Higher Technological Institute of Zacapoaxtla
- Motto: Hacia la excelencia, con calidez humana y calidad integral "Towards excellence, with human kindness and integral quality"
- Type: Public
- Established: 1996
- President: Manuel Enrique Mauleón Yáñez
- Administrative staff: 93 (2004)
- Undergraduates: 500 (2000)
- Location: Zacapoaxtla, Puebla, Mexico
- Website: www.itsz.edu.mx

= Instituto Tecnológico Superior de Zacapoaxtla =

The Higher Technological Institute of Zacapoaxtla (In Instituto Tecnológico Superior de Zacapoaxtla, ITSZ) is a public, coeducational university located in the city of Zacapoaxtla, Puebla, Mexico.
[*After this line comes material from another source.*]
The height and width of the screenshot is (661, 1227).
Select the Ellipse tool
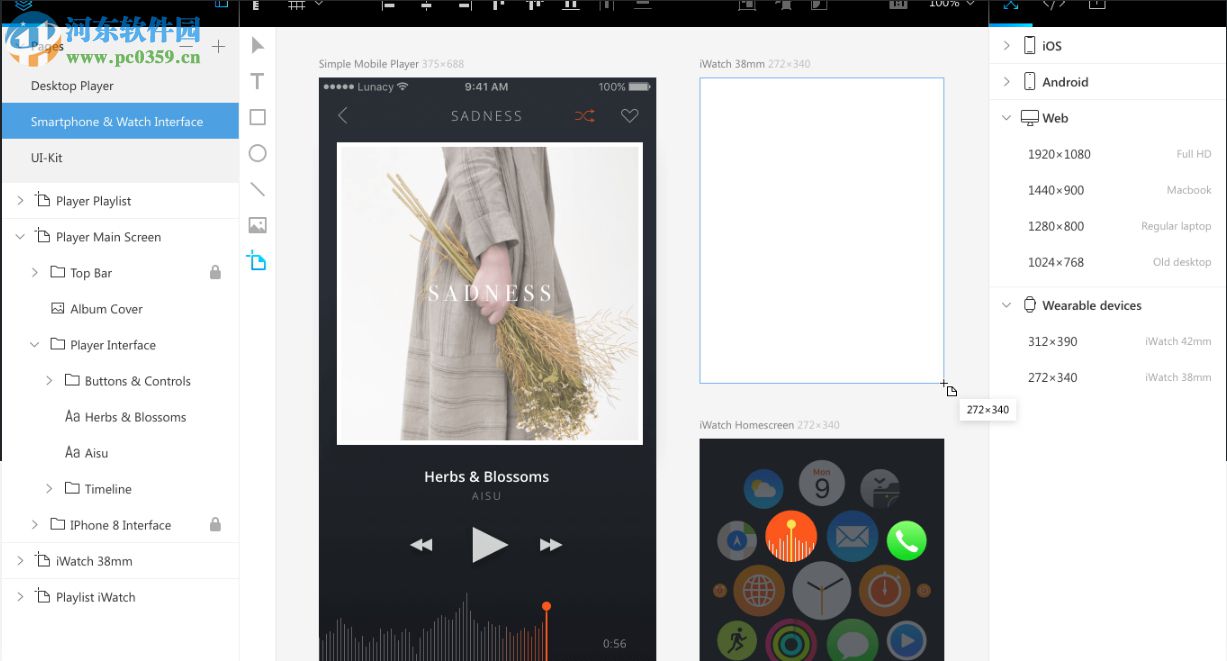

It was founded on June 1, 1996. Just barely after three years of existence, the institution saw itself providing help and leadership during the disaster that occurred in the northern part of the state of Puebla due to heavy rainfalls brought by the Tropical Depression Eleven that caused flooding, landslides and much destruction in the early days of October 1999. The institution helped to provide relief to local and neighboring communities that suffered great loss of life and property. Much of the research carried on by the institution focuses on the ecology of the region.